DNase I Footprinting and Gel Retardation Assays-- For the DNase I footprinting experiment in Fig. 4A, a 992-bp SCR1 fragment, 5'-end-labeled on the sense strand, was generated by PCR using 5'-labeled SCR1fw and unlabeled SCR1rev as primers and pBlueScript-SCR1 as a template. The fragments utilized for the footprinting experiments of Fig. 4B (256 bp) were 5'-end-labeled on the antisense strand by PCR using a 5'-labeled oligonucleotide primer hybridizing between positions +224 and +200 (5'-GCCGGGACACTTCAGAACGGAC), the 5'Delta -32 oligonucleotide as a forward primer, and the SCR1 5'Delta -32, Adown, and Bdown mutants as PCR templates. Radiolabeled fragments were purified by agarose gel electrophoresis followed by elution with the QIAquick Gel Extraction Kit (Qiagen); the specific radioactivity of purified fragments (250 ng each) was about 1500 cpm/fmol. DNase I digestion mixtures (20 µl) contained 16 fmol of the SCR1 fragment, 10 ng/µl pBlueScript-KS, 20 mM Hepes/KOH (pH 8.0), 170 mM KCl, 5% (v/v) glycerol, 0.1 mg/ml ultrapure bovine serum albumin (Ambion), 0.5 mM dithiothreitol, and 50-100 ng of affinity-purified TFIIIC (24). Briefly, TFIIIC-DNA complexes, formed upon incubation for 15 min at 20 °C, were treated for exactly 1 min with 0.35 ng of pancreatic deoxyribonuclease I (Amersham Biosciences; E2215Y type), followed by the addition of 22 µl of blocking solution (20 mM EDTA, 1% (w/v) SDS, 0.2 M NaCl). Footprinting mixtures were phenol-extracted, ethanol-precipitated in the presence of 30 µg of carrier RNA (Sigma; R 6625 type), and fractionated on 6% polyacrylamide, 7 M urea sequencing gels, which were then dried and phosphorimaged with a Personal Imager FX (Bio-Rad). DNA fragments for gel retardation assays were radiolabeled by PCR, using 5'-labeled amplification primers as described above for the preparation of DNA fragments for footprinting analysis. DNA binding reactions were conducted in a final volume of 15 µl and contained 25 mM Tris-HCl (pH 8.0), 10% glycerol, 90 mM (NH4)2SO4, 1 mg/ml ultrapure bovine serum albumin, 15 µg/ml supercoiled plasmid DNA (pBlueScript-KS), 4 fmol of radiolabeled DNA fragment (~8,000 cpm), and varying amounts of TFIIIC purified up to the DEAE-Sephadex A-25 step (24). Native gel electrophoresis and subsequent analysis were carried out as described (25).

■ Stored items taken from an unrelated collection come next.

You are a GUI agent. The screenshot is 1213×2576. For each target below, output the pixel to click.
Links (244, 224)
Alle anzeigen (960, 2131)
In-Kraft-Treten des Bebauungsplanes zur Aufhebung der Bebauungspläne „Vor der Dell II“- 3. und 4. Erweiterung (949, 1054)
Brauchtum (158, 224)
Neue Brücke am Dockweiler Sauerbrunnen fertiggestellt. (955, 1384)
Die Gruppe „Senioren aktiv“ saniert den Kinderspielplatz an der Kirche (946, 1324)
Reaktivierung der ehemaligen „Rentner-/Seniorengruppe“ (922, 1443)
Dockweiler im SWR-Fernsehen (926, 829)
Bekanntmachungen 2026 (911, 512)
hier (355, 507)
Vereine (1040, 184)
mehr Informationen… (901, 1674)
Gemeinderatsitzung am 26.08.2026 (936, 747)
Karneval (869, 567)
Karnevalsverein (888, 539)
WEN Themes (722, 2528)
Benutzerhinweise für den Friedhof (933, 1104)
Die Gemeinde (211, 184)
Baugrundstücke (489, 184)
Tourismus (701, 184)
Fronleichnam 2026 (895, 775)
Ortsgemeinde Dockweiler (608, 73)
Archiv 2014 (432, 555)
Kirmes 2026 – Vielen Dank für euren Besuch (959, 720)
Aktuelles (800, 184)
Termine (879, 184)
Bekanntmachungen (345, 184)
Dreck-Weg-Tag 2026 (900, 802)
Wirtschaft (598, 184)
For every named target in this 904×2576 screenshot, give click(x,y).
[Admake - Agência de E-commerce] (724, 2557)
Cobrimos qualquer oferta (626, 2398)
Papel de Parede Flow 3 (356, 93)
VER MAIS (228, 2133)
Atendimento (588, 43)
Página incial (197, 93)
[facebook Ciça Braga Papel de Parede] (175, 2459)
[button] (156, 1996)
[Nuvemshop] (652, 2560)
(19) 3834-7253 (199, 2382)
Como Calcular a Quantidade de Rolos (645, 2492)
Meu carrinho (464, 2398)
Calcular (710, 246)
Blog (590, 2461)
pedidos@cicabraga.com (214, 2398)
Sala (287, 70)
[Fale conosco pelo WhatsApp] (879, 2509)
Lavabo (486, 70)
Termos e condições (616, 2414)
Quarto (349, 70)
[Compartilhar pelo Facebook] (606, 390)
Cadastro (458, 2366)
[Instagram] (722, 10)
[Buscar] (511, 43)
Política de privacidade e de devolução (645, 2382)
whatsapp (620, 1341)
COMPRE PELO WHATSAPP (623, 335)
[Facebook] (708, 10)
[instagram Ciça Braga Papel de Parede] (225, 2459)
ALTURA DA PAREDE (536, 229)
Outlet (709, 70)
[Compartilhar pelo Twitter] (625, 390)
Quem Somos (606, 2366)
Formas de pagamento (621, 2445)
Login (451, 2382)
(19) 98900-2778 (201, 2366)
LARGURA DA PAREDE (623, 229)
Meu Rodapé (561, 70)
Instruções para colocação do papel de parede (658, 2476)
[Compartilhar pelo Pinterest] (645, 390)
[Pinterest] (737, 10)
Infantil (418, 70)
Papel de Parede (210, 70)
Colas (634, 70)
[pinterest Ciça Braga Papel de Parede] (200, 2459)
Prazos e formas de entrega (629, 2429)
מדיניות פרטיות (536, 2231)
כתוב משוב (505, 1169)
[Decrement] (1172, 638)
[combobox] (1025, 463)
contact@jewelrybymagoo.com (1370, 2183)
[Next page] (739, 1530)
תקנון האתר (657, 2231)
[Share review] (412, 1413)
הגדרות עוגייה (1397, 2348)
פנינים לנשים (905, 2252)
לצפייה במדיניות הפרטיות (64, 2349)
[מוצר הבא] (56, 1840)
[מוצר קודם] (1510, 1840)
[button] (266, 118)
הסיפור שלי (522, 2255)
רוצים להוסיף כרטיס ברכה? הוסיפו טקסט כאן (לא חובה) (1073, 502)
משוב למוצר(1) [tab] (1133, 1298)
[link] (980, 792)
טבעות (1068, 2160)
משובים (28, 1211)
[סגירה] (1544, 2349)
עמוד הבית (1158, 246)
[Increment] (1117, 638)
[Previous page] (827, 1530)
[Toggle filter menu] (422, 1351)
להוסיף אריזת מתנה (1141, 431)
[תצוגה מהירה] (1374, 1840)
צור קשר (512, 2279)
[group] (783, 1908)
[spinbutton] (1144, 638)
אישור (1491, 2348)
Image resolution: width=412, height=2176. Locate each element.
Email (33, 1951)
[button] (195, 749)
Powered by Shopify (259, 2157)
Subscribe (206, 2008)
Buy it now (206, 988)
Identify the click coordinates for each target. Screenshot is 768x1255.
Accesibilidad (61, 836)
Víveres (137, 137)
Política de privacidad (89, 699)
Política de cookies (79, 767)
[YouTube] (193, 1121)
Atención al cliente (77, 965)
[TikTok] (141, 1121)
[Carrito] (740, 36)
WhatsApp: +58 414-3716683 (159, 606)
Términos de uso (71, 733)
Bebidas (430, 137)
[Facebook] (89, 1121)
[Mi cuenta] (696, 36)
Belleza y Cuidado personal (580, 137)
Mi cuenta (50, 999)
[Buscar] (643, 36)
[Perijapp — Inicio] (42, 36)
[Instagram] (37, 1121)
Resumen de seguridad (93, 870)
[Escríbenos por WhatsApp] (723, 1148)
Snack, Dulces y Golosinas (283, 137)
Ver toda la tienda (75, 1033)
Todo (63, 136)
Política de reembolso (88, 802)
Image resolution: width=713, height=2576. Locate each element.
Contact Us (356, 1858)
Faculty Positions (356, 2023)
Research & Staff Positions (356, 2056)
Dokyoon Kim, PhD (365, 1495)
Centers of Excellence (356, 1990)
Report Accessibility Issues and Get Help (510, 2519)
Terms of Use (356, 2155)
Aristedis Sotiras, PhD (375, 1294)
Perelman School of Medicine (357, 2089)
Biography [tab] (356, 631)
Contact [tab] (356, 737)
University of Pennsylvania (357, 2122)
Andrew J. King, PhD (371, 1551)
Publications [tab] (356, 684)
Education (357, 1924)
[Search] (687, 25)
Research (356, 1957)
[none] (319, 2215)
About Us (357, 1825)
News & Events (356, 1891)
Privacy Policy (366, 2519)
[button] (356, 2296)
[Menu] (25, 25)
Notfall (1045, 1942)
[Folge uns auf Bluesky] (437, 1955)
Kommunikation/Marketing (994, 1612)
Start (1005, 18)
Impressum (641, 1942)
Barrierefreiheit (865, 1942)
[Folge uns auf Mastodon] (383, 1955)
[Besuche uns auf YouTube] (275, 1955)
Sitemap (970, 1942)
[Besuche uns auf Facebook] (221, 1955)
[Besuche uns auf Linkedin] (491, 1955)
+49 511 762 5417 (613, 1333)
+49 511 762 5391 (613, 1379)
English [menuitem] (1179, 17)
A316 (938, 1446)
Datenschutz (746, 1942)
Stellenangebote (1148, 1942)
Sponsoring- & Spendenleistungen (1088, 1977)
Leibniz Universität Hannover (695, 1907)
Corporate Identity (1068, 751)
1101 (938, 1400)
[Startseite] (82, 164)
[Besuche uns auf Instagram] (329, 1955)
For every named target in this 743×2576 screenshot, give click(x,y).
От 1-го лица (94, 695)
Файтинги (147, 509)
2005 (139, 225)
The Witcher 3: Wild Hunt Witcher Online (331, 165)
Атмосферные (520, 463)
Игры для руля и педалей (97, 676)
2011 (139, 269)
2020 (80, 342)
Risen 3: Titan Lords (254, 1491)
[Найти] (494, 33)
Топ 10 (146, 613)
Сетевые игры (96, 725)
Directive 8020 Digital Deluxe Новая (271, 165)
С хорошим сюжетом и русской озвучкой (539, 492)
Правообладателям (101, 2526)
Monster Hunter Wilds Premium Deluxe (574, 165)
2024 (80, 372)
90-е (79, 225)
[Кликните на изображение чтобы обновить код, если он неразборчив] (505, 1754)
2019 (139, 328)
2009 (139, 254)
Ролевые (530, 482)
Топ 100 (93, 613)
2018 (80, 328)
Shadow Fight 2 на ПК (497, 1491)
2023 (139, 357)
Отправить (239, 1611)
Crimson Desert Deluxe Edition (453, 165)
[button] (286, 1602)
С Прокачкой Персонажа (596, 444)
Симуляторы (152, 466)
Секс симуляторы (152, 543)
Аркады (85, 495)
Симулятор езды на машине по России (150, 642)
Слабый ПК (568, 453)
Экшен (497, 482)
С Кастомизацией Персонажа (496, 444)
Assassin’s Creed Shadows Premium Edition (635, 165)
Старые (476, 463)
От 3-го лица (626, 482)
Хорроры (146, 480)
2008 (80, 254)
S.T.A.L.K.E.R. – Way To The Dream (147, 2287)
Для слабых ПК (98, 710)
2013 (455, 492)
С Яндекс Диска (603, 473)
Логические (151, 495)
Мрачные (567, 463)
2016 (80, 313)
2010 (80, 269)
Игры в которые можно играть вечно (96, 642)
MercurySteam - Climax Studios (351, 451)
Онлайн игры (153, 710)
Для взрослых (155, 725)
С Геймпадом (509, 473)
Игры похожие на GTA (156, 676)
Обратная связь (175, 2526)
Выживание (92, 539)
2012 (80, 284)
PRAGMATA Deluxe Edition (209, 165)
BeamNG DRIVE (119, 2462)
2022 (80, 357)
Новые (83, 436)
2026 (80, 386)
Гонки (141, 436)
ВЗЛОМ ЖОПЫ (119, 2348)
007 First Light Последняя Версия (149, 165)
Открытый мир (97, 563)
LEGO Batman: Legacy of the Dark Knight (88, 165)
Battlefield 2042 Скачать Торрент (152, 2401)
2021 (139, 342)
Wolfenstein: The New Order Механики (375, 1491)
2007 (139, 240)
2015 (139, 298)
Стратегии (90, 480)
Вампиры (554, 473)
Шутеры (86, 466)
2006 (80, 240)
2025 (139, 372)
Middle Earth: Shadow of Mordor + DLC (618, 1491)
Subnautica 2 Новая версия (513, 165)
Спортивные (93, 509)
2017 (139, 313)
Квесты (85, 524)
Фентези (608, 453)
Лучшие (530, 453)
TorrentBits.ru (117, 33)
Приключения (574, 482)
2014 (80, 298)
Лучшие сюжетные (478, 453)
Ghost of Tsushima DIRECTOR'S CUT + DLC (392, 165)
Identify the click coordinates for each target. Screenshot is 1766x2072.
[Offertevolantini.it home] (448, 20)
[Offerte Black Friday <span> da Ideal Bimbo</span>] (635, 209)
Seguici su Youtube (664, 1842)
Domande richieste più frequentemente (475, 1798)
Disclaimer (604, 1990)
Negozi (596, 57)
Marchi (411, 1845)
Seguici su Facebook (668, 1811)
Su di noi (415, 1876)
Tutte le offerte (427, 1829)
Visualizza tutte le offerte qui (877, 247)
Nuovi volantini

In Vivo RNA Analyses-- The yeast strain YRA130 (a kind gift of Peter Walter, University of California, San Francisco), in which the entire SCR1 gene, except for the first 14 nucleotides, has been deleted and replaced with the HIS3 gene (19), was utilized for in vivo complementation and expression assays. This strain was transformed with the different YEp352-SCR1 constructs by the lithium acetate procedure (26), and the resulting transformants were selected for uracil auxotrophy on SD plates supplemented with tryptophan, lysine, and adenine. Total RNA was prepared according to a previously described procedure (27). Primer extension reactions were carried out as described (6), using 5 µg of total yeast RNA and a 5'-labeled oligonucleotide primer (5'-CCCTTGCCAAAGGGCGTGCAATCCG) complementary to the coding region of SCR1 between positions +90 and +115. Complementation of the YRA130 slow growth phenotype (19) was qualitatively evaluated by visual inspection of selective (SD) or nonselective (YPD) plates, on which cultures of freshly transformed clones were spotted.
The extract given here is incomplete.